> _Directions_: Copy all of the following items in full, multiplying every click coordinate in the answers by 1.1 and rounding to whole numbers, with halves rounded up. Leave the pictures out of your copy.

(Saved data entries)
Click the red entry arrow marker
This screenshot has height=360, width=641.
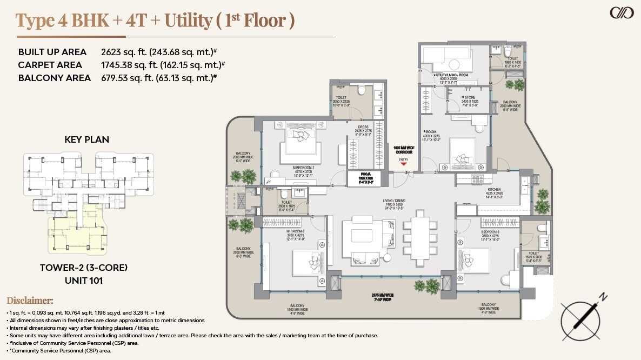click(x=403, y=164)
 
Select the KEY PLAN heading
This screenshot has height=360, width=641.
click(x=86, y=139)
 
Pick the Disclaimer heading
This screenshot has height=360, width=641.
click(x=30, y=301)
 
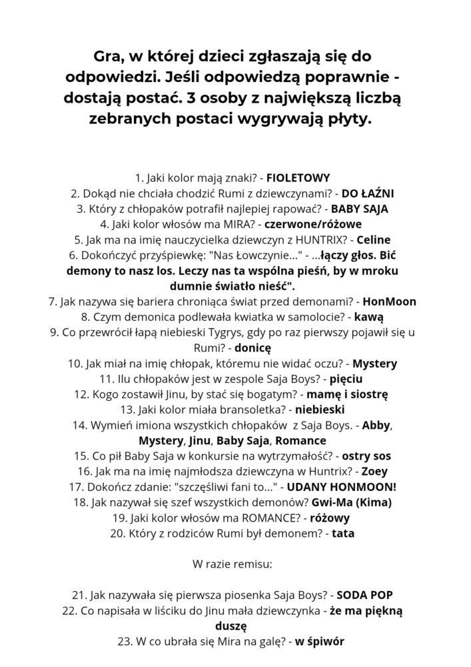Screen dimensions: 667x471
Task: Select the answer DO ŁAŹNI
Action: pyautogui.click(x=368, y=193)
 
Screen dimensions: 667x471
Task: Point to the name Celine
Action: pyautogui.click(x=374, y=239)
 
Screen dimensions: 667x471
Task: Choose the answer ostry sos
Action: pyautogui.click(x=366, y=456)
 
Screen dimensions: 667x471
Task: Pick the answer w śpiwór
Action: pyautogui.click(x=320, y=641)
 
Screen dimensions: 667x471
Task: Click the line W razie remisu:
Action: pyautogui.click(x=236, y=564)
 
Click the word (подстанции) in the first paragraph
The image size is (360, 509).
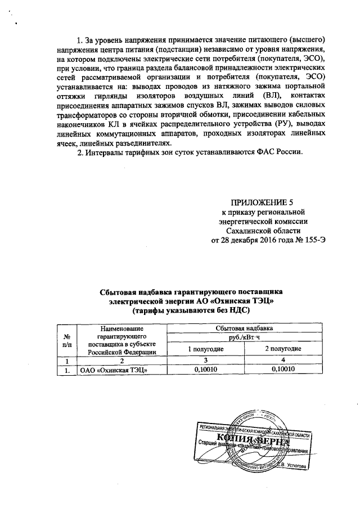click(x=184, y=51)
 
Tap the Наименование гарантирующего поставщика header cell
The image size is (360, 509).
click(x=120, y=339)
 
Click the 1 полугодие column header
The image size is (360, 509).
click(x=206, y=349)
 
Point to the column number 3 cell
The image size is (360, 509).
click(x=206, y=361)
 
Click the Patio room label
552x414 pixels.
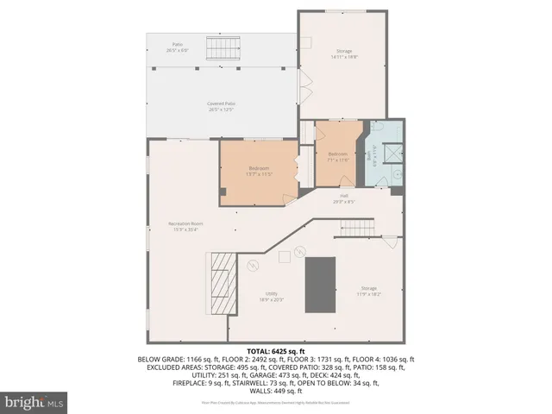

> _Output for this exercise_:
Click the red entry arrow marker
This screenshot has height=360, width=641.
click(x=443, y=180)
 
Select the KEY PLAN heading
This screenshot has height=360, width=641.
click(x=95, y=153)
 
Pick the Disclaimer heading
This screenshot has height=360, width=641.
click(x=33, y=331)
 
Screen dimensions: 667x471
Task: Select the answer DO ŁAŹNI
Action: pyautogui.click(x=405, y=212)
 
Screen dimensions: 667x471
Task: Point to the name Celine
Action: pyautogui.click(x=411, y=263)
 
Screen dimensions: 667x471
Task: Choose the answer ostry sos
Action: pyautogui.click(x=403, y=502)
 
Screen dimensions: 667x471
Task: Pick the answer w śpiwór
Action: pyautogui.click(x=352, y=705)
 
Screen dimensions: 667x471
Task: Click the line W razie remisu:
Action: pyautogui.click(x=260, y=620)
 
Click the word (подстанции) in the first paragraph
The image size is (360, 509).
click(x=202, y=56)
 
Tap the Наименование гарантирующего поставщика header cell
The image size is (360, 509).
click(x=132, y=373)
 
Click the 1 полугодие column header
The image size is (360, 509).
click(x=227, y=384)
 
Point to the column number 3 cell
The image size is (360, 509).
click(x=227, y=397)
 
Click the Patio room label
552x414 pixels.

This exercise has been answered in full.